Additional to my own data (see above), I have currently the following external data sources:
- The Movie Databaes (TMDB): A community built database since 2008. I access TMDB over their own API using a very practical wrapper.
I plan to add more data sources for some recommender engines and will update this list.
You can have a look at the dashboard via https://movie-opera-dashboard.onrender.com.
Currently I have three subpages:
- Movie diary: It shows how many movies I watched in which category since the beginning of 2017.
- Me vs. TMDB: It shows the differences between my evaluation and the TMDB community.
- Opera diary: The operas I saw and their composers.
- Top 50: Showing the 50 movies with the highest evaluation.
Movie diary
- Clearly I have watched a lot of movies at home during March, April and December 2020 (Corona-time).
- My movie selection in airplanes I not the best and it makes sense: Normally I prefer to watch some easy and entertaining movies during long flights (Marvel, Pixar). Furthermore, I watch movies in airplanes that I would probably not watch at home or pay for them in the cinema.
- Considering the three main streaming platforms (Netflix, Mubi and Amazon Prime), I watch most stuff on Netflix, but the average evaluation is highest on Amazon Prime and Mubi.
- Peter Jackson, Christopher Nolan and Quentin Tarantino are some directors that I could watch every week. I think this is clear in the stats.
Me vs.
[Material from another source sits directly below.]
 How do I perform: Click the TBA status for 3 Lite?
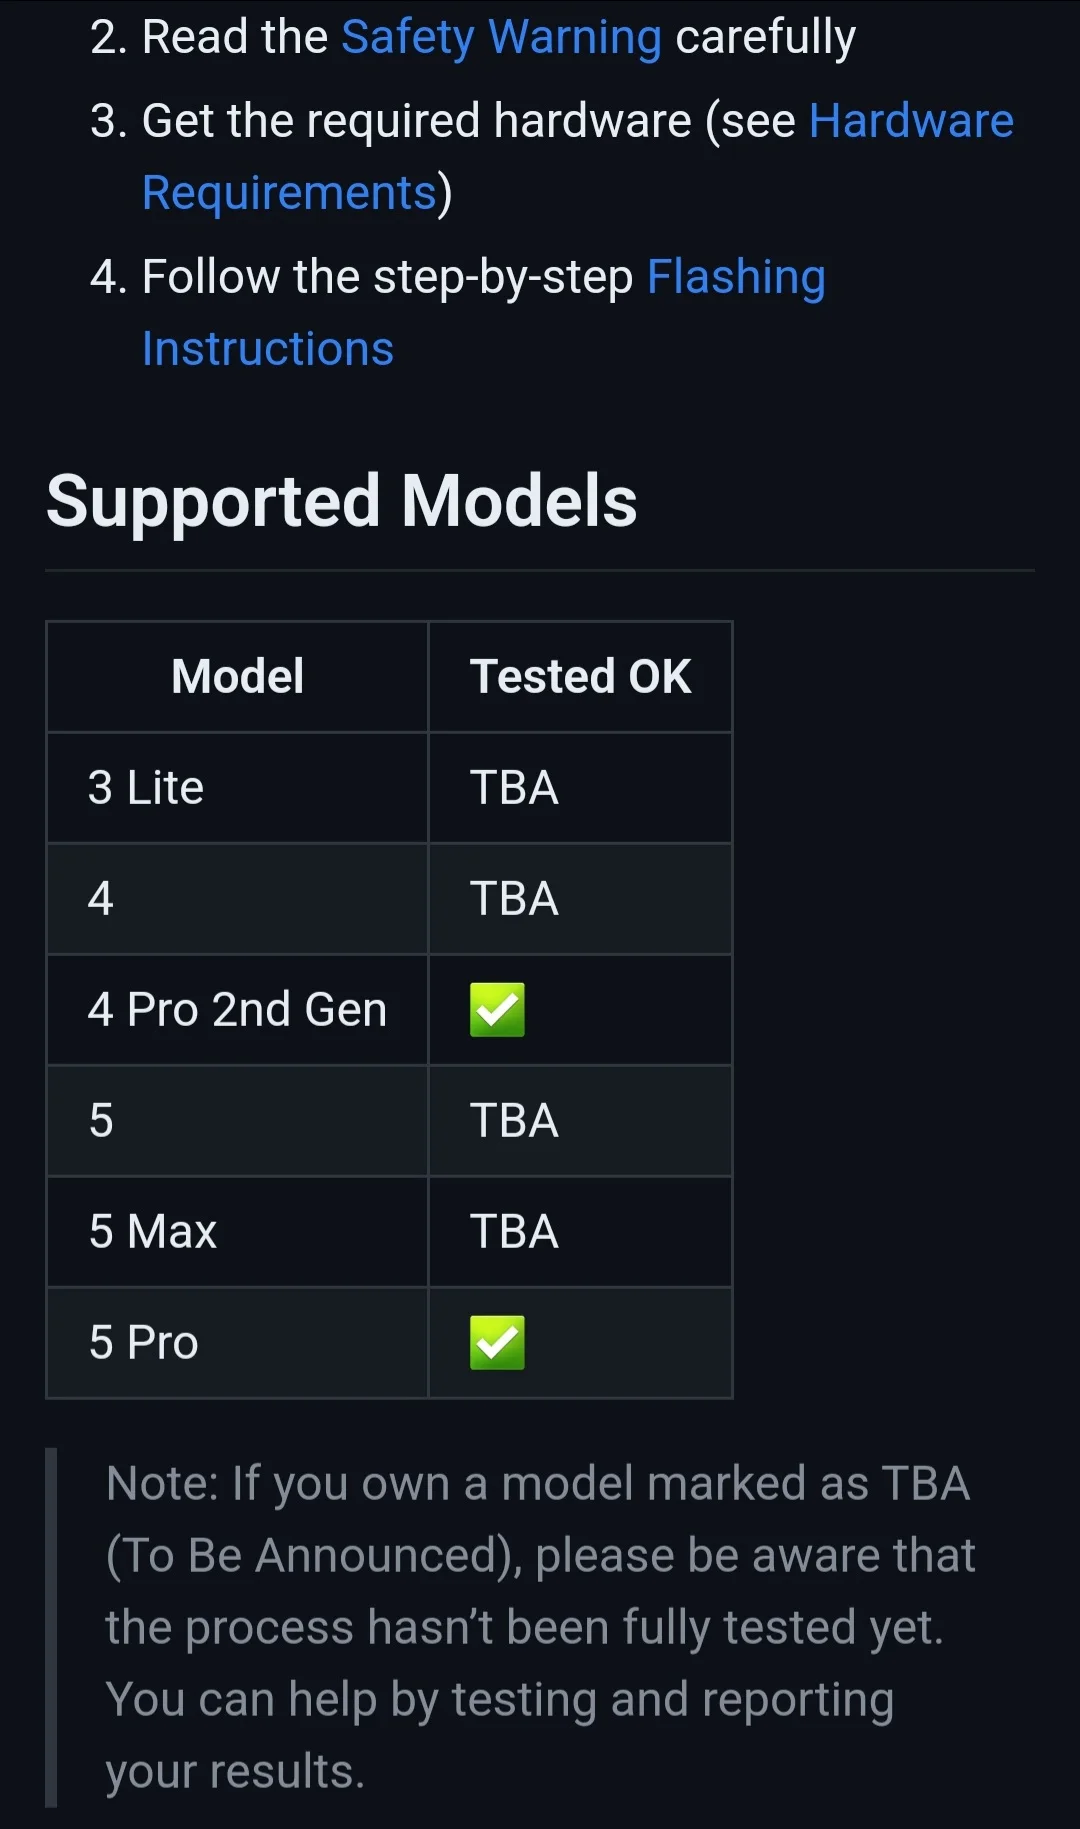click(x=514, y=788)
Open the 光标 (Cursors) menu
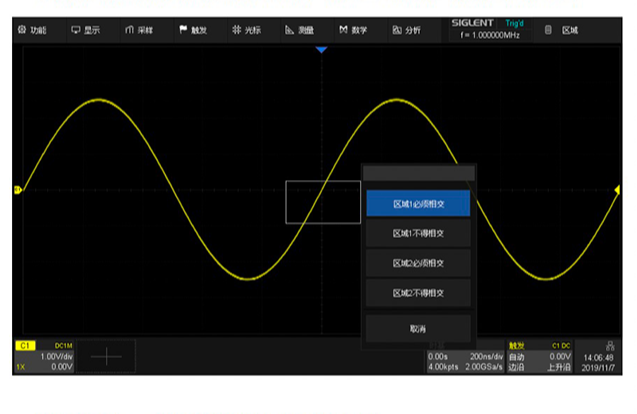This screenshot has width=637, height=414. pyautogui.click(x=247, y=30)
TMDB
- I tend to evaluate the movies slightly better than the TMDB community.
- With some of my favorite movies (The Host, Cherry Blossoms) I am much more generous than the TMDB community.
Opera diary
- I see a lot of Wagner and Verdi operas.
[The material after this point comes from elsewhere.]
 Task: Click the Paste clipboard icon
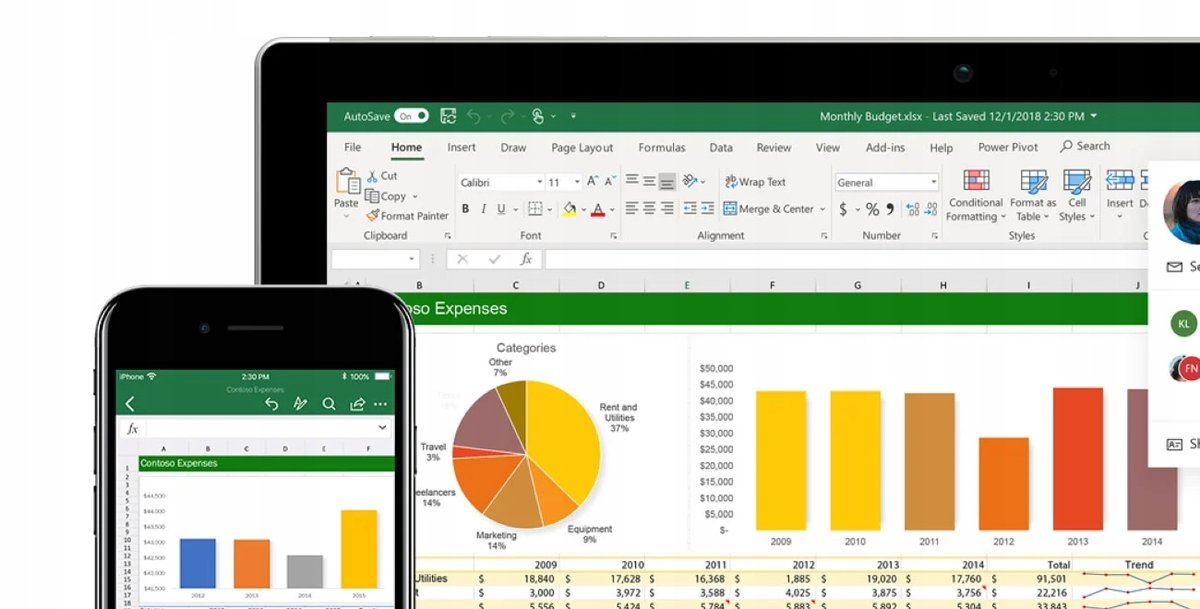coord(347,183)
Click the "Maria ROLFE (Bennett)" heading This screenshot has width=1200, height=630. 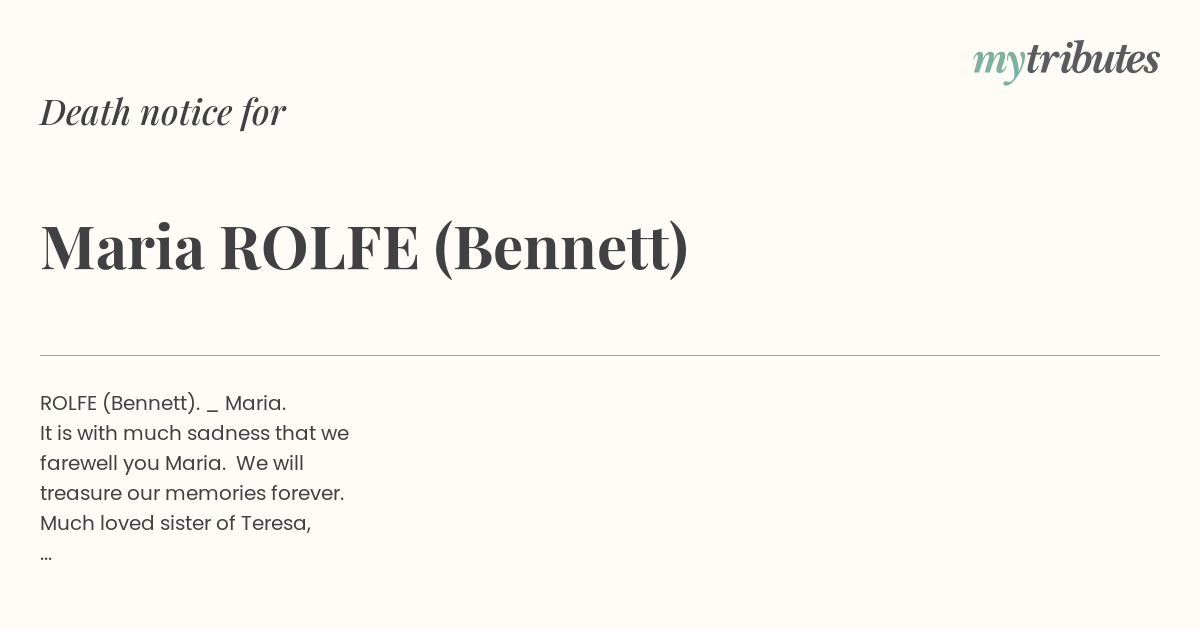coord(365,247)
- Unfortunately, here is missing a lot of data from 2003 until 2013, which were also very heavy opera years.
The webapp relies on some files that make up the environment for it using Flask and Gunicorn:
- init, myapp and routes: Initiate the Flask app and render the html templates with the plots as JSON data.
- wrangel_data_movies/tmdb/opera: Data wrangling files that prepare the data and return Plotly graph objects
- CSV-files: These files are exports from the original diary with a few changes (e.g. without the company information)
Every idea or contribution is welcome. My next project will be to design a recommender.
Thanks to the following packages or service providers:
- The TMDB community, especially for providing an easy to use API.
- The already mentioned TMDB API wrapper by Celiao, which I use to access the TMDB database.
- Derek Eders tutorial about converting CSV to HTML tables helped me a lot when preparing the tables.
- Of course, without Github, Render and Stackoverflow, the dashboard would not exist.
Maximilian Müller, Development Manager, Consultant and Account Executive for the smart energy transition. Strong interest in movies, opera and Data Science.
Copyright 2022 Maximilian Müller
Permission is hereby granted, free of charge, to any person obtaining a copy of this software and associated documentation files (the "Software"), to deal in the Software without restriction, including without limitation the rights to use, copy, modify, merge, publish, distribute, sublicense, and/or sell copies of the Software, and to permit persons to whom the Software is furnished to do so, subject to the following conditions:
The above copyright notice and this permission notice shall be included in all copies or substantial portions of the Software.
THE SOFTWARE IS PROVIDED "AS IS", WITHOUT WARRANTY OF ANY KIND, EXPRESS OR IMPLIED, INCLUDING BUT NOT LIMITED TO THE WARRANTIES OF MERCHANTABILITY, FITNESS FOR A PARTICULAR PURPOSE AND NONINFRINGEMENT. IN NO EVENT SHALL THE AUTHORS OR COPYRIGHT HOLDERS BE LIABLE FOR ANY CLAIM, DAMAGES OR OTHER LIABILITY, WHETHER IN AN ACTION OF CONTRACT, TORT OR OTHERWISE, ARISING FROM, OUT OF OR IN CONNECTION WITH THE SOFTWARE OR THE USE OR OTHER DEALINGS IN THE SOFTWARE.